── Data provided

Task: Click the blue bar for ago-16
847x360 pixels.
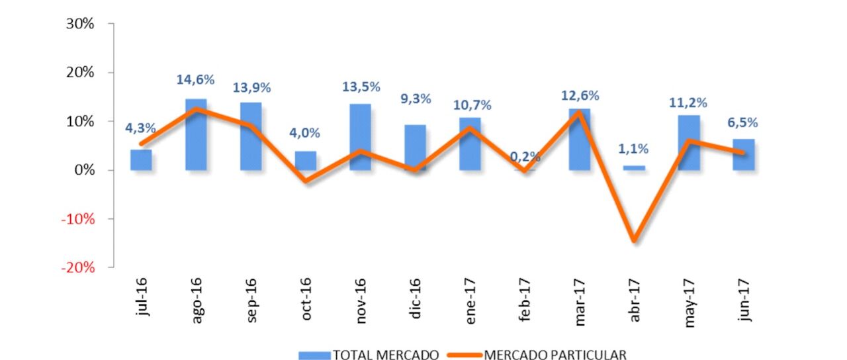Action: [x=196, y=136]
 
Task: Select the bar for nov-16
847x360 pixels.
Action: [x=360, y=138]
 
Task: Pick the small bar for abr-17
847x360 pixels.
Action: [x=634, y=168]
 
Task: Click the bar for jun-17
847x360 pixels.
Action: [x=743, y=155]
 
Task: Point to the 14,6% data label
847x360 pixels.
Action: [x=195, y=80]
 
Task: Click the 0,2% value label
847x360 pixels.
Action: [x=525, y=157]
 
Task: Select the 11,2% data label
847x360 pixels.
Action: [x=688, y=103]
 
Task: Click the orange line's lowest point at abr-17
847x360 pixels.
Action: [x=634, y=240]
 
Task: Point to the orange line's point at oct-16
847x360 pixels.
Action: [x=305, y=180]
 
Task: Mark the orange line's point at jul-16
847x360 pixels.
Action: [x=141, y=144]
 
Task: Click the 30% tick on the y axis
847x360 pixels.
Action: [x=81, y=24]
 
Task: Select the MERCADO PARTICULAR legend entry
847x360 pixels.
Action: [x=536, y=355]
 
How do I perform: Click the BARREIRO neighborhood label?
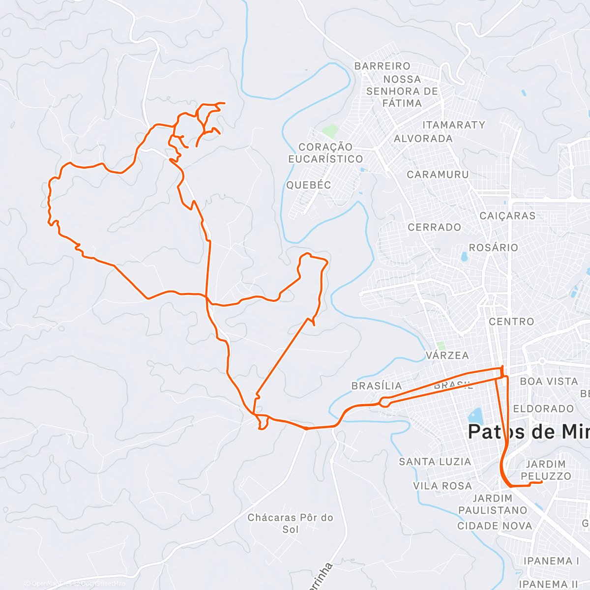[382, 66]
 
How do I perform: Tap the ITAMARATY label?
[454, 125]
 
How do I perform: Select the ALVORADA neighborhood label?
[423, 139]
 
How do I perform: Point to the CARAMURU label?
[438, 175]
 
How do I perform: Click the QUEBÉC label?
[309, 185]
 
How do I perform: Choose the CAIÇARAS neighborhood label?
[507, 216]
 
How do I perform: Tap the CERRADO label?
[435, 227]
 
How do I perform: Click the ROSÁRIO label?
[494, 247]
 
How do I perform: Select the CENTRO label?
[511, 322]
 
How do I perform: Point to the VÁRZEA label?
[447, 355]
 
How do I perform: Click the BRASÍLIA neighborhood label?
[377, 386]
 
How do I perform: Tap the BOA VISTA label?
[549, 382]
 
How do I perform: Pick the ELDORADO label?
[543, 409]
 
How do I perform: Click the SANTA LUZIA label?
[435, 462]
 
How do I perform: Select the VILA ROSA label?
[442, 486]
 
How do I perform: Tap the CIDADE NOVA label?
[495, 526]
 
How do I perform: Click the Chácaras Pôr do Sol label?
[290, 523]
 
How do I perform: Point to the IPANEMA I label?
[551, 561]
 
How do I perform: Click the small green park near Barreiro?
[330, 131]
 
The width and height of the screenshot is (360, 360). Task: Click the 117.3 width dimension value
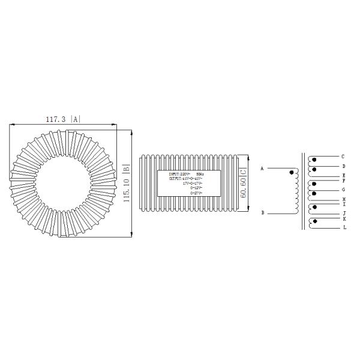[x=56, y=119]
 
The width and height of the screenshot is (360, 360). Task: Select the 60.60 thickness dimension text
[x=243, y=184]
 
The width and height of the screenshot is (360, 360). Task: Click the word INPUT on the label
[x=176, y=174]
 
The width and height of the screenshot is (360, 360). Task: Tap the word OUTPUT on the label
[x=176, y=179]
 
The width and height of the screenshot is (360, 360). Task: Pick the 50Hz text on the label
[x=200, y=174]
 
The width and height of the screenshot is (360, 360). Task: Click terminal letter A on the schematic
[x=262, y=169]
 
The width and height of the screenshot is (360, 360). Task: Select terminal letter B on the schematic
[x=262, y=212]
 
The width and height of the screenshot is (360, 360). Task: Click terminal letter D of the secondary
[x=343, y=166]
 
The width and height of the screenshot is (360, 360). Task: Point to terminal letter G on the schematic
[x=343, y=189]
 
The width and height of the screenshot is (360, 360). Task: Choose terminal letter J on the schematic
[x=343, y=213]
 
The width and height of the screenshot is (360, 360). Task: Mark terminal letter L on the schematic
[x=343, y=227]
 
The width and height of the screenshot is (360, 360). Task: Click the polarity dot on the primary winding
[x=292, y=173]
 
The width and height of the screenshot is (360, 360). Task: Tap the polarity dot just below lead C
[x=314, y=160]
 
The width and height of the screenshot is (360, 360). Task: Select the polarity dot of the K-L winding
[x=314, y=222]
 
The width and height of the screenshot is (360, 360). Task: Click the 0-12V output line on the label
[x=195, y=188]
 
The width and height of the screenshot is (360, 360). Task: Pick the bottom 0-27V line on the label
[x=195, y=193]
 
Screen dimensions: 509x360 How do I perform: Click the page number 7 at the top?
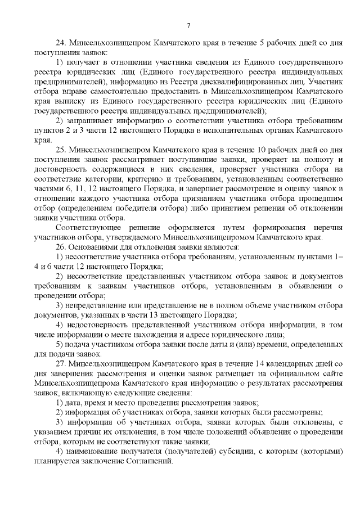pos(189,25)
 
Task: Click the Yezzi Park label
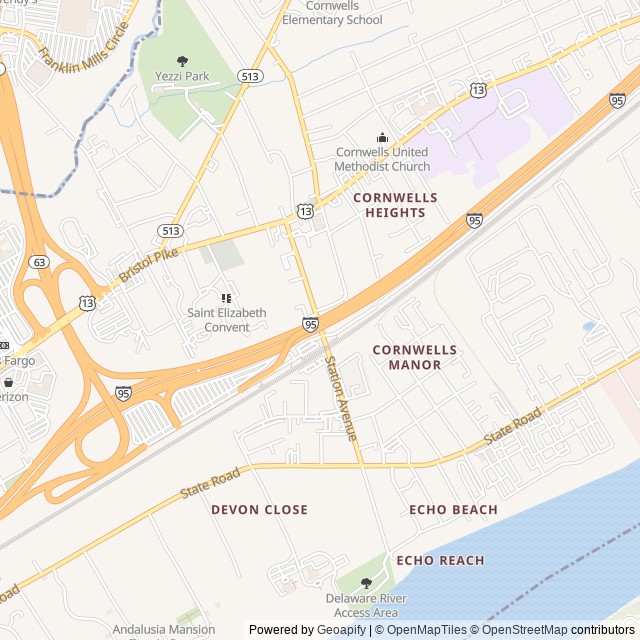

────

Render every line of the items above as a Markdown table with the columns Row and Line, numbering the rows and skipping blank lines. Leave the pictures out.

| Row | Line |
|---|---|
| 1 | Task: Click the blue bar for ago-16 |
| 2 | 847x360 pixels. |
| 3 | Action: [x=196, y=136] |
| 4 | Task: Select the bar for nov-16 |
| 5 | 847x360 pixels. |
| 6 | Action: [x=360, y=138] |
| 7 | Task: Pick the small bar for abr-17 |
| 8 | 847x360 pixels. |
| 9 | Action: [x=634, y=168] |
| 10 | Task: Click the bar for jun-17 |
| 11 | 847x360 pixels. |
| 12 | Action: [x=743, y=155] |
| 13 | Task: Point to the 14,6% data label |
| 14 | 847x360 pixels. |
| 15 | Action: [x=195, y=80] |
| 16 | Task: Click the 0,2% value label |
| 17 | 847x360 pixels. |
| 18 | Action: [x=525, y=157] |
| 19 | Task: Select the 11,2% data label |
| 20 | 847x360 pixels. |
| 21 | Action: [x=688, y=103] |
| 22 | Task: Click the orange line's lowest point at abr-17 |
| 23 | 847x360 pixels. |
| 24 | Action: [x=634, y=240] |
| 25 | Task: Point to the orange line's point at oct-16 |
| 26 | 847x360 pixels. |
| 27 | Action: [x=305, y=180] |
| 28 | Task: Mark the orange line's point at jul-16 |
| 29 | 847x360 pixels. |
| 30 | Action: [x=141, y=144] |
| 31 | Task: Click the 30% tick on the y axis |
| 32 | 847x360 pixels. |
| 33 | Action: [x=81, y=24] |
| 34 | Task: Select the MERCADO PARTICULAR legend entry |
| 35 | 847x360 pixels. |
| 36 | Action: [x=536, y=355] |
| 37 | How do I perform: Click the BARREIRO neighborhood label? |
| 38 | [382, 66] |
| 39 | How do I perform: Tap the ITAMARATY label? |
| 40 | [454, 125] |
| 41 | How do I perform: Select the ALVORADA neighborhood label? |
| 42 | [423, 139] |
| 43 | How do I perform: Point to the CARAMURU label? |
| 44 | [438, 175] |
| 45 | How do I perform: Click the QUEBÉC label? |
| 46 | [309, 185] |
| 47 | How do I perform: Choose the CAIÇARAS neighborhood label? |
| 48 | [507, 216] |
| 49 | How do I perform: Tap the CERRADO label? |
| 50 | [435, 227] |
| 51 | How do I perform: Click the ROSÁRIO label? |
| 52 | [494, 247] |
| 53 | How do I perform: Select the CENTRO label? |
| 54 | [511, 322] |
| 55 | How do I perform: Point to the VÁRZEA label? |
| 56 | [447, 355] |
| 57 | How do I perform: Click the BRASÍLIA neighborhood label? |
| 58 | [377, 386] |
| 59 | How do I perform: Tap the BOA VISTA label? |
| 60 | [549, 382] |
| 61 | How do I perform: Pick the ELDORADO label? |
| 62 | [543, 409] |
| 63 | How do I perform: Click the SANTA LUZIA label? |
| 64 | [435, 462] |
| 65 | How do I perform: Select the VILA ROSA label? |
| 66 | [442, 486] |
| 67 | How do I perform: Tap the CIDADE NOVA label? |
| 68 | [495, 526] |
| 69 | How do I perform: Click the Chácaras Pôr do Sol label? |
| 70 | [290, 523] |
| 71 | How do I perform: Point to the IPANEMA I label? |
| 72 | [551, 561] |
| 73 | How do I perform: Click the small green park near Barreiro? |
| 74 | [330, 131] |
| 75 | The width and height of the screenshot is (360, 360). Task: Click the 117.3 width dimension value |
| 76 | [x=56, y=119] |
| 77 | The width and height of the screenshot is (360, 360). Task: Select the 60.60 thickness dimension text |
| 78 | [x=243, y=184] |
| 79 | The width and height of the screenshot is (360, 360). Task: Click the word INPUT on the label |
| 80 | [x=176, y=174] |
| 81 | The width and height of the screenshot is (360, 360). Task: Tap the word OUTPUT on the label |
| 82 | [x=176, y=179] |
| 83 | The width and height of the screenshot is (360, 360). Task: Pick the 50Hz text on the label |
| 84 | [x=200, y=174] |
| 85 | The width and height of the screenshot is (360, 360). Task: Click terminal letter A on the schematic |
| 86 | [x=262, y=169] |
| 87 | The width and height of the screenshot is (360, 360). Task: Select terminal letter B on the schematic |
| 88 | [x=262, y=212] |
| 89 | The width and height of the screenshot is (360, 360). Task: Click terminal letter D of the secondary |
| 90 | [x=343, y=166] |
| 91 | The width and height of the screenshot is (360, 360). Task: Point to terminal letter G on the schematic |
| 92 | [x=343, y=189] |
| 93 | The width and height of the screenshot is (360, 360). Task: Choose terminal letter J on the schematic |
| 94 | [x=343, y=213] |
| 95 | The width and height of the screenshot is (360, 360). Task: Mark terminal letter L on the schematic |
| 96 | [x=343, y=227] |
| 97 | The width and height of the screenshot is (360, 360). Task: Click the polarity dot on the primary winding |
| 98 | [x=292, y=173] |
| 99 | The width and height of the screenshot is (360, 360). Task: Tap the polarity dot just below lead C |
| 100 | [x=314, y=160] |
| 101 | The width and height of the screenshot is (360, 360). Task: Select the polarity dot of the K-L winding |
| 102 | [x=314, y=222] |
| 103 | The width and height of the screenshot is (360, 360). Task: Click the 0-12V output line on the label |
| 104 | [x=195, y=188] |
| 105 | The width and height of the screenshot is (360, 360). Task: Pick the bottom 0-27V line on the label |
| 106 | [x=195, y=193] |
| 107 | Screen dimensions: 509x360 How do I perform: Click the page number 7 at the top? |
| 108 | pos(189,25) |
| 109 | Task: Click the Yezzi Park label |